É engraçado pensar no que as pessoas procuram se apoiar para poder seguir em frente. Uma palavra, uma frase, um capítulo, um livro. Mas começava a entender esse ciclo. Já dentro do ônibus e mais uma vez seguindo a estrada – aquele longo caminho que separava o trabalho da minha casa – refletia sobre tudo o que tinha lido nos últimos dias. Freneticamente e engolido por um enredo fascinante.

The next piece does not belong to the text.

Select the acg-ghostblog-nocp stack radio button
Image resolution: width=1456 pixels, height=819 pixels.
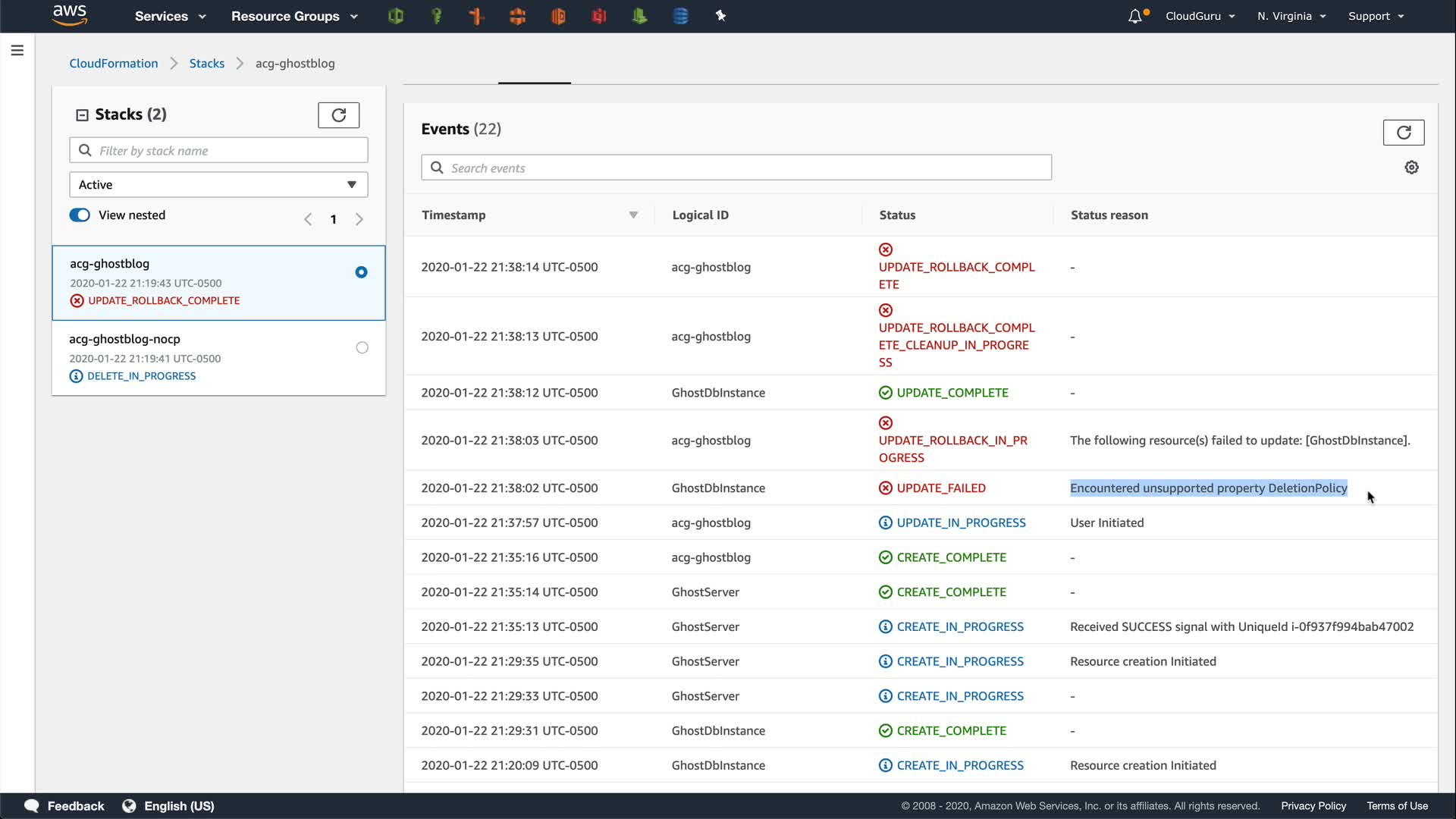[362, 348]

Durante toda a nossa vida somos impulsionados a entrar para um sistema: estudar, escolher uma carreira, estabilizar, casar, ganhar dinheiro, ter filhos, cria-los e se aposentar. Um roteiro pré-definido. O tal do establishment. Um estilo de vida que deve ser perseguido por todos. Estamos tão presos a esse ciclo que deixamos de viver aquilo que acreditamos – se é que acreditamos em algo!

Enquanto o ônibus seguia o seu caminho, o mesmo enfadonho roteiro diário, as paisagens iam se sucedendo. Como é comum no interior de Minas Gerais. Montanhas serpenteadas por rios, separadas por lagos, fazendas, pastos, eucaliptais, blocos de árvores formando breves matas e pequenas cidades. Casebres com homens e mulheres sentados às portas trocando algumas palavras e sempre – sempre mesmo! – uma igreja. Locais em que o tempo passa vagarosamente e as novidades chegam à mesma velocidade.

Quanto mais me entregava aos meus pensamentos mais eu percebia que não me encaixava naquilo tudo. Me sentia como um jornalista sem uma grande história, um fotógrafo de imagens desfocadas, um poeta sem sua musa, um pintor sem sensibilidade, um músico com cordas desafinadas, um escritor sem inspiração. Apenas mais um que aguarda as tardes de domingo para assistir aos programas de auditório. A vida não podia se resumir a essa rotina entediante desses roteiros pré-definidos.

É nesse espírito de inquietude e vontade de descobrir o que se pode encontrar nos mais diferentes lugares que reside a magia de “On the Road”. As palavras de Kerouac e o seu ritmo alucinante te fazem desejar largar toda a falsa sensação de estabilidade e desejo de ascensão social e partir em busca de qualquer coisa a mais do que a nossa rotina diária. Casa-estudo-casa. Casa-trabalho-casa. Nos faz sonhar além. Querer mais. Buscar mais.

Ao saltar do ônibus esperava que os meus devaneios não se perdessem. Se não posso sair e correr todas as estradas, ver o mundo e viver uma nova realidade, que ao menos possa ter coragem suficiente e mudar a rota, virar uma nova esquina e partir por um novo caminho.

P.S.: Publiquei este texto pela primeira vez no Interrogação.

Saudade

Um encontro
Que de tão inesperado
Quase nos faz crer no acaso
E se entregar ao torpor
                       [do amor]

Um encontro
Intenso, ardente, quente
Que transforma minutos em eternidade
Que congela a vida

Um encontro
Na infinidade daquele momento
O transforma em um relacionamento finito?
Marcado para acabar?

Um encontro
Com prazo de validade
Que entre beijos e abraços
Se perde na memória
                   [e morre na saudade]

P.S.: Publiquei este poema pela primeira vez no Interrogação.